How does vulnerability serve as an aesthetic condition and motivation in artistic live performance, especially in performance art? Vulnerability can be seen as a condition that resides in the interface between the presence or absence of agency. It is central to the aesthetics of artistic performances in which the artist’s own authority and control over the outcome of the performance work is inherently or deliberately hindered or incapacitated. My research will draw on links between artistic and ritual performance, as well as the resources from philosophical aesthetics, to develop a broad theoretical account of the role of vulnerability in art making and art appreciation.

Meryem Saadi

Meryem Saadi, doctoral student in Art History

All over the world, more and more small and middle-sized art institutions are turning to decolonial, feminist and sustainable practices to initiate inventive and experimental approaches of working with contemporary art. At the same time, many of these art spaces are facing difficult times, in a tense socio-political context where politicians and media increasingly are challenging their existence. Their “value” and “usefulness” are questioned and their funding is threatened. My project will investigate what these art institutions have learned from their state of vulnerability. How did they use it, or reach beyond it, to produce experimental artistic and curatorial methodologies and practices? How can this knowledge be formulated in order to be shared with others both inside and outside the art world?

Aliaksandra Shrubok

Aliaksandra Shrubok, doctoral student in Cultural Anthropology

My research is about the kinds of relationships that humans maintain with plants. In the country of Belarus, the rural area of Dokšycy district of Viciebsk region is a region with an extremely high rate of depopulation. The majority of residents are elderly women who often live alone. These women have vast stores of knowledge about local flora and ornamental plants, and they interact with them intensively.
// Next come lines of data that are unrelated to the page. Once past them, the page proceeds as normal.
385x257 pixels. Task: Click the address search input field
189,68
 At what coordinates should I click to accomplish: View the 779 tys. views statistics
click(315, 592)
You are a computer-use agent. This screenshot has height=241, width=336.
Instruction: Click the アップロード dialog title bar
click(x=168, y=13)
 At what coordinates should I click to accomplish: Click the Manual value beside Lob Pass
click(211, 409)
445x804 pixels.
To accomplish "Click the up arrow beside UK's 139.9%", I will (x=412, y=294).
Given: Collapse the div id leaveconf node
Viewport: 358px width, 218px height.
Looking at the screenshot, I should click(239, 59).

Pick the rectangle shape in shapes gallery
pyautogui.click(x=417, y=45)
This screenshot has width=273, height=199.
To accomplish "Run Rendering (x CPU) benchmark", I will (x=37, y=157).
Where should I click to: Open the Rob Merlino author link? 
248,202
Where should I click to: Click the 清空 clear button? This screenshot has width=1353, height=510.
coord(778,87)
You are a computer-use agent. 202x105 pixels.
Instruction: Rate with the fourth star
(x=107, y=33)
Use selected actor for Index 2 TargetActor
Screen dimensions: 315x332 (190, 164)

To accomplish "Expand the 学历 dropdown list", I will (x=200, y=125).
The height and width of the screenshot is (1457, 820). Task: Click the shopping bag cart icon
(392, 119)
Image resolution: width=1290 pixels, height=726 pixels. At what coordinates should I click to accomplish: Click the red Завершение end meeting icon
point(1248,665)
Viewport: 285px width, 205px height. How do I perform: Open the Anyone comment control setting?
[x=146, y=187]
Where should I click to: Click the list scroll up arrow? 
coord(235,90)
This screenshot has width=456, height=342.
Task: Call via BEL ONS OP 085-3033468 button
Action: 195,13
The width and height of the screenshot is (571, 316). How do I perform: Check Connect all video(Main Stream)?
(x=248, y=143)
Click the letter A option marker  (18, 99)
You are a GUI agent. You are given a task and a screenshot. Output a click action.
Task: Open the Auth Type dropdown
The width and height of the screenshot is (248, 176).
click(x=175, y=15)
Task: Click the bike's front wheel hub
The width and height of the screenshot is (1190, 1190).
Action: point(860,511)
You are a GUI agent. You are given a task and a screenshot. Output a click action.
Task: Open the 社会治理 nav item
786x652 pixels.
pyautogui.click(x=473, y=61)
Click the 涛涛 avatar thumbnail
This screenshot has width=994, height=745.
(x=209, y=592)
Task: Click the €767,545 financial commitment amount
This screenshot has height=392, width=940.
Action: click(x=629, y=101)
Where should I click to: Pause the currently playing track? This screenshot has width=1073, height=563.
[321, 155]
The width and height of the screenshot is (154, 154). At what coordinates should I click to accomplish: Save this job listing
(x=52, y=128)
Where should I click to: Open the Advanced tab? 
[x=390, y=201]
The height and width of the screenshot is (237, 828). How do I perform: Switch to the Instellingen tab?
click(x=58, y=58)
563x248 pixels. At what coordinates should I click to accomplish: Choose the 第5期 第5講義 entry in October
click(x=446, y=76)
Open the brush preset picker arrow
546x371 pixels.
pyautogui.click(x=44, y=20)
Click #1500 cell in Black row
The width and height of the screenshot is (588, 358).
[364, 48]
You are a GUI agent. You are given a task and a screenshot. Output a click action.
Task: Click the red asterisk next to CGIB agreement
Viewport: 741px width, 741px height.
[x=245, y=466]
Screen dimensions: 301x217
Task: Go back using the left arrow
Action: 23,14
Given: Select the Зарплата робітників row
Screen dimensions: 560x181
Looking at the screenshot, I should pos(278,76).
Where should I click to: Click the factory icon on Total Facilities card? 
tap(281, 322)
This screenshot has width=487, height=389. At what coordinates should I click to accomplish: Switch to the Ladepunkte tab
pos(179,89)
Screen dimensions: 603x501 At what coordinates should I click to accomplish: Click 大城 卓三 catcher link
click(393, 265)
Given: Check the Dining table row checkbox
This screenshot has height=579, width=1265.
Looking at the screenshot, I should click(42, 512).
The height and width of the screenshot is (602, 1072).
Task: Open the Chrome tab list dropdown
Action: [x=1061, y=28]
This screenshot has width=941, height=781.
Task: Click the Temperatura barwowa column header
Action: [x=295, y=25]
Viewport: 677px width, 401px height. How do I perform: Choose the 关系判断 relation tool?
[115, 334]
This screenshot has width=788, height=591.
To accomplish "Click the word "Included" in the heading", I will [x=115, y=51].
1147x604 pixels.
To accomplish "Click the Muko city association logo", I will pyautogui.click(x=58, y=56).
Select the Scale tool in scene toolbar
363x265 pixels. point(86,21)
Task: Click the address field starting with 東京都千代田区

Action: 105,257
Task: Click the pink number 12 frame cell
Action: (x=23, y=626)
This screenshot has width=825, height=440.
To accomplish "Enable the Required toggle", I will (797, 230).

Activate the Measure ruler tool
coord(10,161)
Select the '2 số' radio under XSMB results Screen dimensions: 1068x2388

The research seeks to examine how plants are thought about and approached, what affects are associated with them, and what their role is in sustaining the lifeways of the women who know about them and care about them.

Aske Stick

Aske Stick, doctoral student in History

When slaves ran away from their slave owners in the 1800s, the slave owners often paid for announcements in local newspapers, alerting readers of their run away with detailed descriptions, with the hope of recapturing their missing (human) property. My research focuses on the announcements published in newspapers and fugitive slave life in the Danish West Indies, three Caribbean islands that were colonized by Denmark in the early 1700s and that remained Danish until they were sold to the United States in 1917 (they are now called the U.S. Virgin Islands). The fugitive slave announcements do much more than just call for recapture. By combining the announcements with the surprisingly detailed archives of the Danish Caribbean colonial state, my research aims to contextualize fugitive slaves’ lives, thereby illuminating the vicissitudes of a particularly vulnerable population, and address questions about the meaning and practice of freedom on the run.

Julia Wihlborg

Julia Wihlborg, doctoral student in Archaeology

Perhaps no time period is more famous for its macho-men than the Viking Age. Academic publications and popular culture alike display Vikings as virile warriors with axes in hand. However, not all Viking Age people would have recognized themselves in this image – there were also vulnerable Vikings. Women, people with disabilities, slaves, and others existed together with the male warriors. By investigating how these kinds of Viking Age people were buried, depicted, and described in written sources, I will explore how they acted, were viewed, and were treated. This will allow me to explore the wider role of vulnerability in Viking Age societies.